Kaynak —
#####

Abaküs Yazılım
1. Hukuk Dairesi
Esas No: 2016/1918
Karar No: 2019/2692
Karar Tarihi: 16.04.2019

Yargıtay 1. Hukuk Dairesi 2016/1918 Esas 2019/2692 Karar Sayılı İlamı

1. Hukuk Dairesi         2016/1918 E.  ,  2019/2692 K.

    "İçtihat Metni"

    MAHKEMESİ :ASLİYE HUKUK MAHKEMESİ
    DAVA TÜRÜ : TAPU İPTALİ VE TESCİL

    Taraflar arasında görülen tapu iptali ve tescil davası sonunda, yerel mahkemece davanın reddine ilişkin olarak verilen karar Hazine ve davacı tarafından yasal süre içerisinde duruşma istekli temyiz edilmiş olmakla, duruşma günü olarak saptanan 09.04.2019 Salı günü için yapılan tebligat üzerine temyiz eden davacı vekili Avukat ... ve Asli Müdahil Hazine vekili Avukat ... ile temyiz edilen davalı vekili Avukat ... geldiler, davetiye tebliğine rağmen davalı ... gelmedi yokluğunda duruşmaya başlandı, süresinde verildiği ve kayıt olunduğu anlaşılan temyiz dilekçesinin kabulüne karar verildikten sonra gelen vekillerin sözlü açıklamaları dinlendi, duruşmanın bittiği bildirildi, iş karara bırakıldı. Bilahare Tetkik Hakimi ... tarafından düzenlenen rapor okundu, düşüncesi alındı. Dosya incelenerek gereği görüşülüp düşünüldü.

#####

Mevcut Veriler —

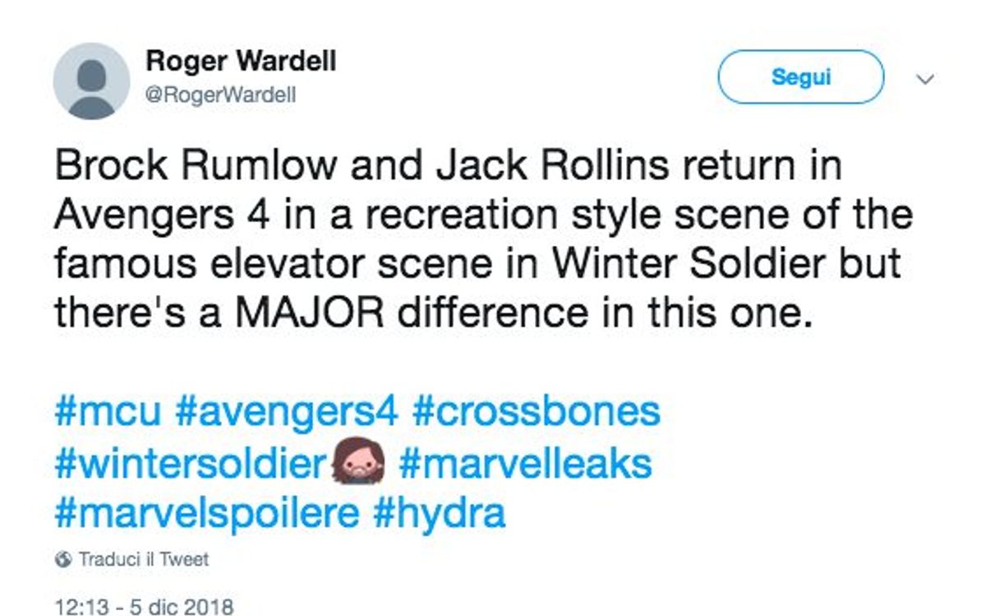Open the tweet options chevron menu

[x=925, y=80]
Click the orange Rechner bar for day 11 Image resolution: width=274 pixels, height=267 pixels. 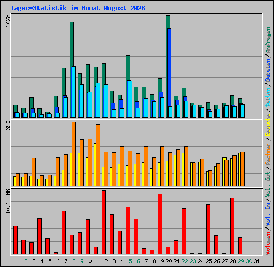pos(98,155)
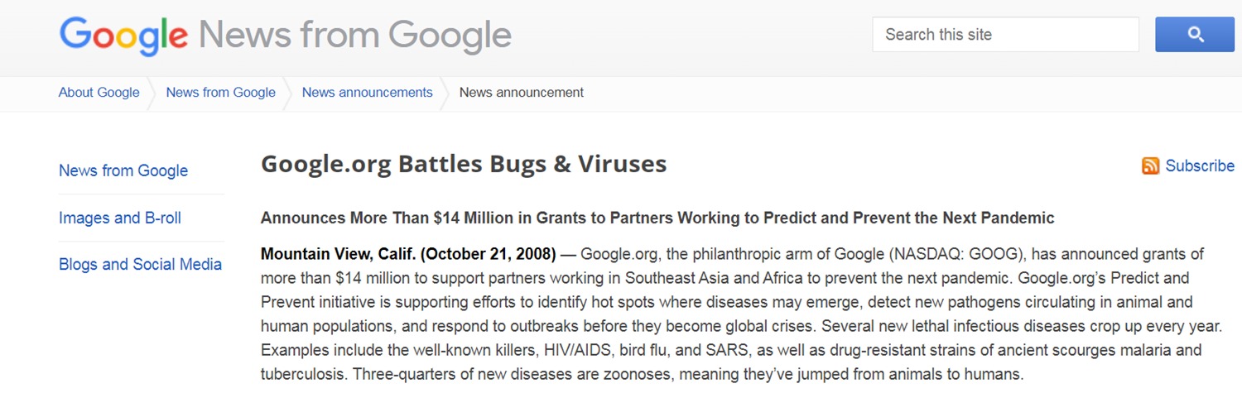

#####

Yapılacaklar —
1 - Yargıtay kararında geçen "Dosya incelenerek gereği görüşülüp düşünüldü." cümlesini İngilizceye çeviriniz.
2 - Yargıtay kararında "Abaküs Yazılım" sözcükleriyle başlayıp "E.  ,  2019/2692 K." sözcüklerine kadar uzanan bölümün tamamını aynen aktarınız.
3 - Yargıtay kararına göre aşağıdaki soruları yanıtlayınız:
(a) Karar tarihi nedir?
(b) Dava türü nedir?
(c) Duruşma günü olarak hangi tarih saptanmıştır?

Görev Yanıtları —
1 - The file was examined, and what was required was discussed and considered.

2 -
Abaküs Yazılım
1. Hukuk Dairesi
Esas No: 2016/1918
Karar No: 2019/2692
Karar Tarihi: 16.04.2019

Yargıtay 1. Hukuk Dairesi 2016/1918 Esas 2019/2692 Karar Sayılı İlamı

1. Hukuk Dairesi         2016/1918 E.  ,  2019/2692 K.

3 -
(a) 16.04.2019
(b) Tapu iptali ve tescil
(c) 09.04.2019 Salı